◆ What you will do ◆
Copy the records below exactly.

[Dataset entries]
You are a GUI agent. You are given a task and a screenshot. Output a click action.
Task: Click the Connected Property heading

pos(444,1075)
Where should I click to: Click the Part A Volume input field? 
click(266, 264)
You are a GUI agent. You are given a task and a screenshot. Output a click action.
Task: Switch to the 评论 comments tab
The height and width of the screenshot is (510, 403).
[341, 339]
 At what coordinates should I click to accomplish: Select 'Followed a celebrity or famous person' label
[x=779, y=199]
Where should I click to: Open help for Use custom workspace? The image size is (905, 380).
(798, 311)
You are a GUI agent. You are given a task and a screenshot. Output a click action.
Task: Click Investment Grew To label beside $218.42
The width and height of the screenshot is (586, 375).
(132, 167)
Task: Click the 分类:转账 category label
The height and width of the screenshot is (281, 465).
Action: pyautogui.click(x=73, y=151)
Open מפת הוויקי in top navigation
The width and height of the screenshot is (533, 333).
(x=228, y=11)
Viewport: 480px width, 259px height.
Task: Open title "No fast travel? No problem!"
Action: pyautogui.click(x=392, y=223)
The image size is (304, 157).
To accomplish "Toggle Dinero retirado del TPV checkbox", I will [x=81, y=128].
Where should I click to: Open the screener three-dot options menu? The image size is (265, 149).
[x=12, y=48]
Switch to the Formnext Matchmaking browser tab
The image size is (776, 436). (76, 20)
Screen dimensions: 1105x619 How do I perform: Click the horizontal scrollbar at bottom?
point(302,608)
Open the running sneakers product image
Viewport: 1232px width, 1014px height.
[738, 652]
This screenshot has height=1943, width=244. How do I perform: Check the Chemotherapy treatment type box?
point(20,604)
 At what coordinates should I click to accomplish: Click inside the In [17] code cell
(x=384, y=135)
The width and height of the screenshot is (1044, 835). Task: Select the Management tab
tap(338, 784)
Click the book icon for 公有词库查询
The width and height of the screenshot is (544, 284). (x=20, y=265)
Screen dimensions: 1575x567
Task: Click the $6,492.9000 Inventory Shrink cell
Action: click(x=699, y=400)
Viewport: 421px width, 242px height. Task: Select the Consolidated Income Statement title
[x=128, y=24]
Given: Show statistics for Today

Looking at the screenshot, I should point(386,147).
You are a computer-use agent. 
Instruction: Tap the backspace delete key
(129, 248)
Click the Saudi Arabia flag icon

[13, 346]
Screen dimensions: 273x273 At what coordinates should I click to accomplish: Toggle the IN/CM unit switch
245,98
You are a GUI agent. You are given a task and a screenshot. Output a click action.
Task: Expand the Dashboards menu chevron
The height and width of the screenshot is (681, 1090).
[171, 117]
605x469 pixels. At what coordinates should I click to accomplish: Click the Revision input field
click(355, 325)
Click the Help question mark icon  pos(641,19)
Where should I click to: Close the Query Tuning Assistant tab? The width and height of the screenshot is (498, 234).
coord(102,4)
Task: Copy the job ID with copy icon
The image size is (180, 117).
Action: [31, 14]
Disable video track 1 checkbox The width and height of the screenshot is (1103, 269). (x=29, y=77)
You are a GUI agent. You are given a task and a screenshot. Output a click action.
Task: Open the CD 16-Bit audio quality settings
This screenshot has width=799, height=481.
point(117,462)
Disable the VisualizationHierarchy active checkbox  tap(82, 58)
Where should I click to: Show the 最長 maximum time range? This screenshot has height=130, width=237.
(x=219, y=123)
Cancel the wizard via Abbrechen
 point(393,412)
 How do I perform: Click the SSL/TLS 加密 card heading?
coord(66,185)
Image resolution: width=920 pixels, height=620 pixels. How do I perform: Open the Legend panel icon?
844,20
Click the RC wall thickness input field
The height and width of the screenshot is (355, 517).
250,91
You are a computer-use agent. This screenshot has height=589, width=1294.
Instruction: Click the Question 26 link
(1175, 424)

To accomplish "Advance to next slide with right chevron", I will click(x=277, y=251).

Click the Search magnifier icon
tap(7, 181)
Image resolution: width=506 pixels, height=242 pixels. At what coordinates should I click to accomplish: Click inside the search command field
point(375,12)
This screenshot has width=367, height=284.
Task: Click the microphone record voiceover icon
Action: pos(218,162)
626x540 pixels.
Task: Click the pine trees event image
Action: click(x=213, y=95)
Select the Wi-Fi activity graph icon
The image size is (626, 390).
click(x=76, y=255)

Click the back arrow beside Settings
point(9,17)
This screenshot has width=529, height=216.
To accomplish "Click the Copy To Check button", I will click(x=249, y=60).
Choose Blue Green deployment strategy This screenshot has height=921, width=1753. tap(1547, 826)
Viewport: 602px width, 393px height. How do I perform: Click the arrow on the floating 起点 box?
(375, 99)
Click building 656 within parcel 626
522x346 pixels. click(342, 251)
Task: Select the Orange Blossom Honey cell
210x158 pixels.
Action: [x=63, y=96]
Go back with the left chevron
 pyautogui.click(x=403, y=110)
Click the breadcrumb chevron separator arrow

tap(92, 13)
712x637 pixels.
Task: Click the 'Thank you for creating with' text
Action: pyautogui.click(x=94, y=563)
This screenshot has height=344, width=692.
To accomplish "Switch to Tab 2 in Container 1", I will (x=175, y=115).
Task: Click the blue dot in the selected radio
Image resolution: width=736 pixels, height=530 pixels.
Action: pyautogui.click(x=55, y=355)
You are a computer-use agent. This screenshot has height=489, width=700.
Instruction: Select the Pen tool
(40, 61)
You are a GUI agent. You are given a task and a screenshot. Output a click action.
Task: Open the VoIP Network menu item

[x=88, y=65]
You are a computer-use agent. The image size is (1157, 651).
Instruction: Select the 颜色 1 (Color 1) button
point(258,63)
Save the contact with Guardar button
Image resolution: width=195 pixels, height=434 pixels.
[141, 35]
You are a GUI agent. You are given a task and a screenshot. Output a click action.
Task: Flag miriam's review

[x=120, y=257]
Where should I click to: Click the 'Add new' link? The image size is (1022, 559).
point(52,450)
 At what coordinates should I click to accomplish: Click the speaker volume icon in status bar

◆ Response area ◆
You are a GUI agent. You are given a task and a screenshot. Output a click action.
Task: Click the Connected Property heading

pos(444,1075)
Where should I click to: Click the Part A Volume input field? 
click(266, 264)
You are a GUI agent. You are given a task and a screenshot. Output a click action.
Task: Switch to the 评论 comments tab
The height and width of the screenshot is (510, 403).
[341, 339]
 At what coordinates should I click to accomplish: Select 'Followed a celebrity or famous person' label
[x=779, y=199]
Where should I click to: Open help for Use custom workspace? The image size is (905, 380).
(798, 311)
You are a GUI agent. You are given a task and a screenshot. Output a click action.
Task: Click Investment Grew To label beside $218.42
The width and height of the screenshot is (586, 375).
(132, 167)
Task: Click the 分类:转账 category label
The height and width of the screenshot is (281, 465).
Action: pyautogui.click(x=73, y=151)
Open מפת הוויקי in top navigation
The width and height of the screenshot is (533, 333).
(x=228, y=11)
Viewport: 480px width, 259px height.
Task: Open title "No fast travel? No problem!"
Action: pyautogui.click(x=392, y=223)
The image size is (304, 157).
To accomplish "Toggle Dinero retirado del TPV checkbox", I will [x=81, y=128].
Where should I click to: Open the screener three-dot options menu? The image size is (265, 149).
[x=12, y=48]
Switch to the Formnext Matchmaking browser tab
The image size is (776, 436). (76, 20)
Screen dimensions: 1105x619 How do I perform: Click the horizontal scrollbar at bottom?
point(302,608)
Open the running sneakers product image
Viewport: 1232px width, 1014px height.
[738, 652]
This screenshot has height=1943, width=244. How do I perform: Check the Chemotherapy treatment type box?
point(20,604)
 At what coordinates should I click to accomplish: Click inside the In [17] code cell
(x=384, y=135)
The width and height of the screenshot is (1044, 835). Task: Select the Management tab
tap(338, 784)
Click the book icon for 公有词库查询
The width and height of the screenshot is (544, 284). (x=20, y=265)
Screen dimensions: 1575x567
Task: Click the $6,492.9000 Inventory Shrink cell
Action: click(x=699, y=400)
Viewport: 421px width, 242px height. Task: Select the Consolidated Income Statement title
[x=128, y=24]
Given: Show statistics for Today

Looking at the screenshot, I should point(386,147).
You are a computer-use agent. 
Instruction: Tap the backspace delete key
(129, 248)
Click the Saudi Arabia flag icon

[13, 346]
Screen dimensions: 273x273 At what coordinates should I click to accomplish: Toggle the IN/CM unit switch
245,98
You are a GUI agent. You are given a task and a screenshot. Output a click action.
Task: Expand the Dashboards menu chevron
The height and width of the screenshot is (681, 1090).
[171, 117]
605x469 pixels. At what coordinates should I click to accomplish: Click the Revision input field
click(355, 325)
Click the Help question mark icon  pos(641,19)
Where should I click to: Close the Query Tuning Assistant tab? The width and height of the screenshot is (498, 234).
coord(102,4)
Task: Copy the job ID with copy icon
The image size is (180, 117).
Action: [31, 14]
Disable video track 1 checkbox The width and height of the screenshot is (1103, 269). (x=29, y=77)
You are a GUI agent. You are given a task and a screenshot. Output a click action.
Task: Open the CD 16-Bit audio quality settings
This screenshot has width=799, height=481.
point(117,462)
Disable the VisualizationHierarchy active checkbox  tap(82, 58)
Where should I click to: Show the 最長 maximum time range? This screenshot has height=130, width=237.
(x=219, y=123)
Cancel the wizard via Abbrechen
 point(393,412)
 How do I perform: Click the SSL/TLS 加密 card heading?
coord(66,185)
Image resolution: width=920 pixels, height=620 pixels. How do I perform: Open the Legend panel icon?
844,20
Click the RC wall thickness input field
The height and width of the screenshot is (355, 517).
250,91
You are a computer-use agent. This screenshot has height=589, width=1294.
Instruction: Click the Question 26 link
(1175, 424)

To accomplish "Advance to next slide with right chevron", I will click(x=277, y=251).

Click the Search magnifier icon
tap(7, 181)
Image resolution: width=506 pixels, height=242 pixels. At what coordinates should I click to accomplish: Click inside the search command field
point(375,12)
This screenshot has width=367, height=284.
Task: Click the microphone record voiceover icon
Action: pos(218,162)
626x540 pixels.
Task: Click the pine trees event image
Action: click(x=213, y=95)
Select the Wi-Fi activity graph icon
The image size is (626, 390).
click(x=76, y=255)

Click the back arrow beside Settings
point(9,17)
This screenshot has width=529, height=216.
To accomplish "Click the Copy To Check button", I will click(x=249, y=60).
Choose Blue Green deployment strategy This screenshot has height=921, width=1753. tap(1547, 826)
Viewport: 602px width, 393px height. How do I perform: Click the arrow on the floating 起点 box?
(375, 99)
Click building 656 within parcel 626
522x346 pixels. click(342, 251)
Task: Select the Orange Blossom Honey cell
210x158 pixels.
Action: [x=63, y=96]
Go back with the left chevron
 pyautogui.click(x=403, y=110)
Click the breadcrumb chevron separator arrow

tap(92, 13)
712x637 pixels.
Task: Click the 'Thank you for creating with' text
Action: pyautogui.click(x=94, y=563)
This screenshot has height=344, width=692.
To accomplish "Switch to Tab 2 in Container 1", I will (x=175, y=115).
Task: Click the blue dot in the selected radio
Image resolution: width=736 pixels, height=530 pixels.
Action: pyautogui.click(x=55, y=355)
You are a computer-use agent. This screenshot has height=489, width=700.
Instruction: Select the Pen tool
(40, 61)
You are a GUI agent. You are given a task and a screenshot. Output a click action.
Task: Open the VoIP Network menu item

[x=88, y=65]
You are a computer-use agent. The image size is (1157, 651).
Instruction: Select the 颜色 1 (Color 1) button
point(258,63)
Save the contact with Guardar button
Image resolution: width=195 pixels, height=434 pixels.
[141, 35]
You are a GUI agent. You are given a task and a screenshot. Output a click action.
Task: Flag miriam's review

[x=120, y=257]
Where should I click to: Click the 'Add new' link? The image size is (1022, 559).
point(52,450)
 At what coordinates should I click to accomplish: Click the speaker volume icon in status bar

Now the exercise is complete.